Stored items
***

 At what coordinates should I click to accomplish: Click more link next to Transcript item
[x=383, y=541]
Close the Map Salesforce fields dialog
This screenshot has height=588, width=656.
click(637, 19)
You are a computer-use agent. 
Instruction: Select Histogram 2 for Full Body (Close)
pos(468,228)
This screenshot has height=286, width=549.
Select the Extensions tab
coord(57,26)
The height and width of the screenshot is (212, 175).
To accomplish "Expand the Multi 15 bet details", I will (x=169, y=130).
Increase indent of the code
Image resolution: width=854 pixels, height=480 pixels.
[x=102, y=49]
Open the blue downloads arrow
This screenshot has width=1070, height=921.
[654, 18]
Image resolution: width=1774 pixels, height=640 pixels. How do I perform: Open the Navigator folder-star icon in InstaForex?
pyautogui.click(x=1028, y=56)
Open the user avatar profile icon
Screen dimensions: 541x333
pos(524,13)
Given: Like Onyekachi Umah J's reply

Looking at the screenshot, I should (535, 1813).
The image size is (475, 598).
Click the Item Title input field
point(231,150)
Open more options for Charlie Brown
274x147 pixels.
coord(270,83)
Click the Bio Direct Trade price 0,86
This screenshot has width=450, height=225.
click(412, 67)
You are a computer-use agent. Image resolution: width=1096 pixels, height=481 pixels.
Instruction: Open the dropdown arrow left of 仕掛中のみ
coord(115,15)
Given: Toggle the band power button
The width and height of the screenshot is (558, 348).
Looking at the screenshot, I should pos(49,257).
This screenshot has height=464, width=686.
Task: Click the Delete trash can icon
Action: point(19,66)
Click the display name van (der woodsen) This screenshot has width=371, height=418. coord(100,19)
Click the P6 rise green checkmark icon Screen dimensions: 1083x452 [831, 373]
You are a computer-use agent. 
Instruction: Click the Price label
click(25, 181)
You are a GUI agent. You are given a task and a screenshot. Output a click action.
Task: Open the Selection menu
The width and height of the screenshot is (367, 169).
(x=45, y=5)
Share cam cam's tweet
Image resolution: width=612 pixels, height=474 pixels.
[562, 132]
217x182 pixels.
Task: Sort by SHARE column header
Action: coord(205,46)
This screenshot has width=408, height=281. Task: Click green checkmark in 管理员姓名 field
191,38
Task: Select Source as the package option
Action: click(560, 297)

***

■ Exercise requirements
Each entry in the data should be restated exactly as it was written.

■ Task answer
 At what coordinates should I click to accomplish: Click more link next to Transcript item
[x=383, y=541]
Close the Map Salesforce fields dialog
This screenshot has height=588, width=656.
click(637, 19)
You are a computer-use agent. 
Instruction: Select Histogram 2 for Full Body (Close)
pos(468,228)
This screenshot has height=286, width=549.
Select the Extensions tab
coord(57,26)
The height and width of the screenshot is (212, 175).
To accomplish "Expand the Multi 15 bet details", I will (x=169, y=130).
Increase indent of the code
Image resolution: width=854 pixels, height=480 pixels.
[x=102, y=49]
Open the blue downloads arrow
This screenshot has width=1070, height=921.
[654, 18]
Image resolution: width=1774 pixels, height=640 pixels. How do I perform: Open the Navigator folder-star icon in InstaForex?
pyautogui.click(x=1028, y=56)
Open the user avatar profile icon
Screen dimensions: 541x333
pos(524,13)
Given: Like Onyekachi Umah J's reply

Looking at the screenshot, I should (535, 1813).
The image size is (475, 598).
Click the Item Title input field
point(231,150)
Open more options for Charlie Brown
274x147 pixels.
coord(270,83)
Click the Bio Direct Trade price 0,86
This screenshot has width=450, height=225.
click(412, 67)
You are a computer-use agent. Image resolution: width=1096 pixels, height=481 pixels.
Instruction: Open the dropdown arrow left of 仕掛中のみ
coord(115,15)
Given: Toggle the band power button
The width and height of the screenshot is (558, 348).
Looking at the screenshot, I should pos(49,257).
This screenshot has height=464, width=686.
Task: Click the Delete trash can icon
Action: point(19,66)
Click the display name van (der woodsen) This screenshot has width=371, height=418. coord(100,19)
Click the P6 rise green checkmark icon Screen dimensions: 1083x452 [831, 373]
You are a computer-use agent. 
Instruction: Click the Price label
click(25, 181)
You are a GUI agent. You are given a task and a screenshot. Output a click action.
Task: Open the Selection menu
The width and height of the screenshot is (367, 169).
(x=45, y=5)
Share cam cam's tweet
Image resolution: width=612 pixels, height=474 pixels.
[562, 132]
217x182 pixels.
Task: Sort by SHARE column header
Action: coord(205,46)
This screenshot has width=408, height=281. Task: Click green checkmark in 管理员姓名 field
191,38
Task: Select Source as the package option
Action: click(560, 297)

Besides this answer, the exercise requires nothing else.